The data are normal-score transformed for variogram modeling and spatial bootstrap resampling. The direct experimental variograms are modeled using a single spherical structure, with ranges of \(250m\) and \(165m\) for \(Th\) and \(Au\) respectively (Figure 3). An intrinsic model of coregionalization is used to scale the cross-covariance between the two variables. A range of \(250m\) is used for both \(Th\) and \(Au\) in this step because \(Th\) is the primary variable of interest.

Figure 3: Modeled Th and Au direct variograms. — Figure 3: Modeled \(Th\) and \(Au\) direct variograms.

Prior Histogram Uncertainty

Unconditional LU simulation is used to simulate \(M = 200\) realizations of the declustered \(Th\) and \(Au\) distributions, each containing \(n = 67\) data points. These are displayed as the green lines in the cumulative probability plots in the upper graphs of Figure 4. The variability of these realizations reflects the resampling of the drill holes considering only the data locations and the covariance, not the data values or the domain limits.

Each realization is averaged to create a distribution of 200 mean values that are plotted in the bottom of Figure 4. These histograms represent the prior uncertainty distributions of each variable. The mean values of \(Th\) and \(Au\) compare very closely to the mean values of the declustered distributions. The uncertainty in the histograms is large due to the correlation of \(Th\) and \(Au\). Recall that higher correlation between variables means the data are more redundant and therefore increase uncertainty. A lower \(\rho_{Th:Au}\) would have yielded a narrower prior distribution of uncertainty.

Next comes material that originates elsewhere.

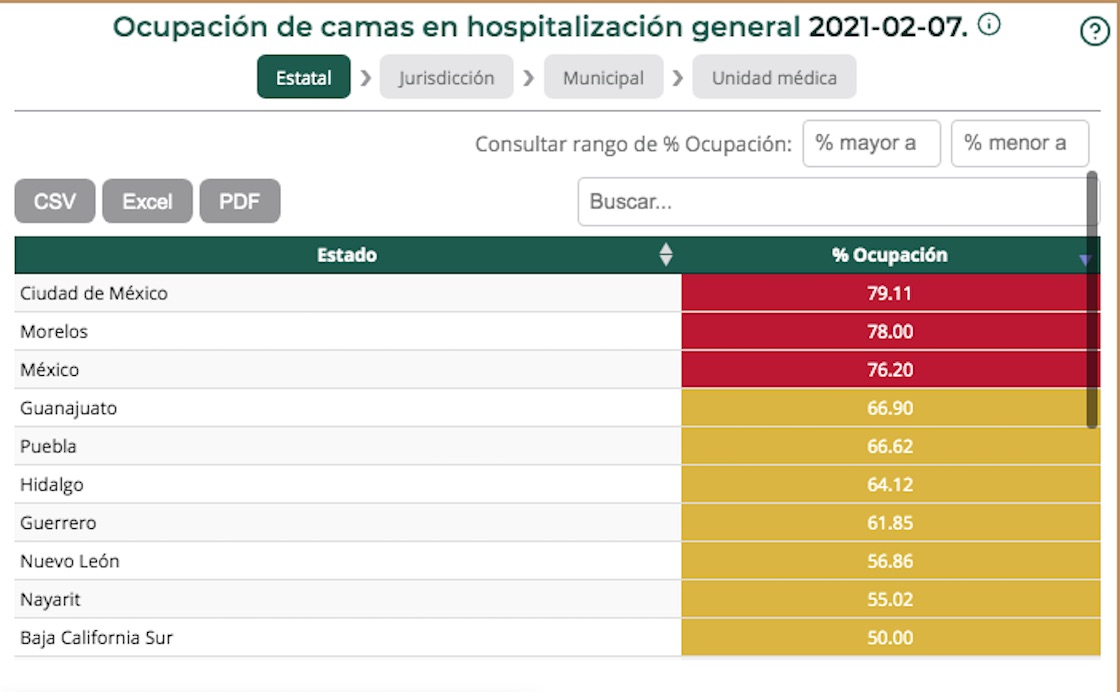Go to Unidad médica tab
The image size is (1120, 692).
pyautogui.click(x=774, y=78)
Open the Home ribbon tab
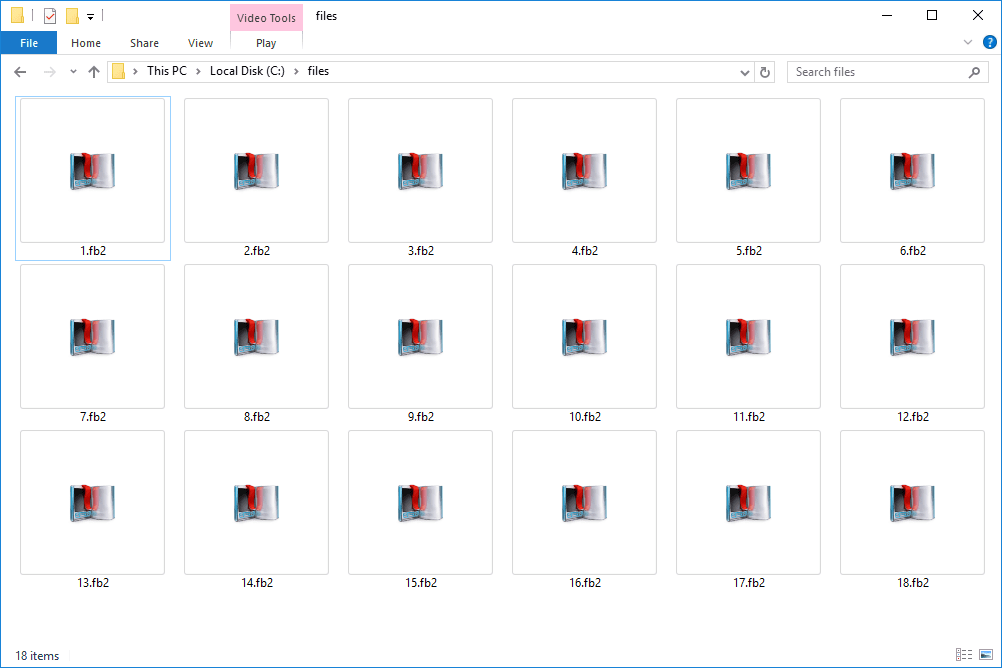 pos(86,43)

The average correlation of \(Th\) and \(Au\) from each realization is calculated. The distribution of the averages has a mean of \(\rho_{Th:Au} = 0.45\), which demonstrates the spatial relationship is respected during simulation.

Posterior Histogram Uncertainty

Updating of the prior histogram uncertainty to the posterior histogram uncertainty is achieved through application of the conditioning data and the domain clipping limits during simulation. Before simulation, each spatial bootstrap realization is used as a reference distribution during the normal-score transform of the declustered data.

The \(Th\) variable is simulated independently using the modeled variogram parameters from Figure 3, then \(Au\) is simulated using the variogram model from Figure 3 with the \(Th\) realizations acting as secondary data during co-simulation (Figure 5). The \(50m\) clipping limit is applied before backtransforming the realizations using the spatial bootstrap reference distributions. It is through this forward and backward transformation process that the variance from the spatial bootstrap is transferred to update the conditioning data.

The \(Th\) and \(Au\) realizations in Figure 5 represent the highest and lowest average histogram realization from the prior uncertainty distribution (Figure 4). Application of the conditioning data and clipping limits to yield the posterior uncertainty distribution demonstrates the effect on the means of the distributions.

Figure 5: Updated realizations with conditioning data and clipping limits.

The results of the \(Th\) and \(Au\) realizations are plotted as green lines in the upper graphs of Figure 6. The declustered reference distributions are the black lines. There is a significant reduction in the variance of the realizations in comparison to the spatial bootstrap realizations, which is the result of the conditioning data and clipping limits. The distributions of the means of the realizations are plotted in the lower graphs in green. For comparison, the gray dashed lines represent the prior histogram uncertainty distributions from Figure 4. The vertical black lines are from the declustered input data.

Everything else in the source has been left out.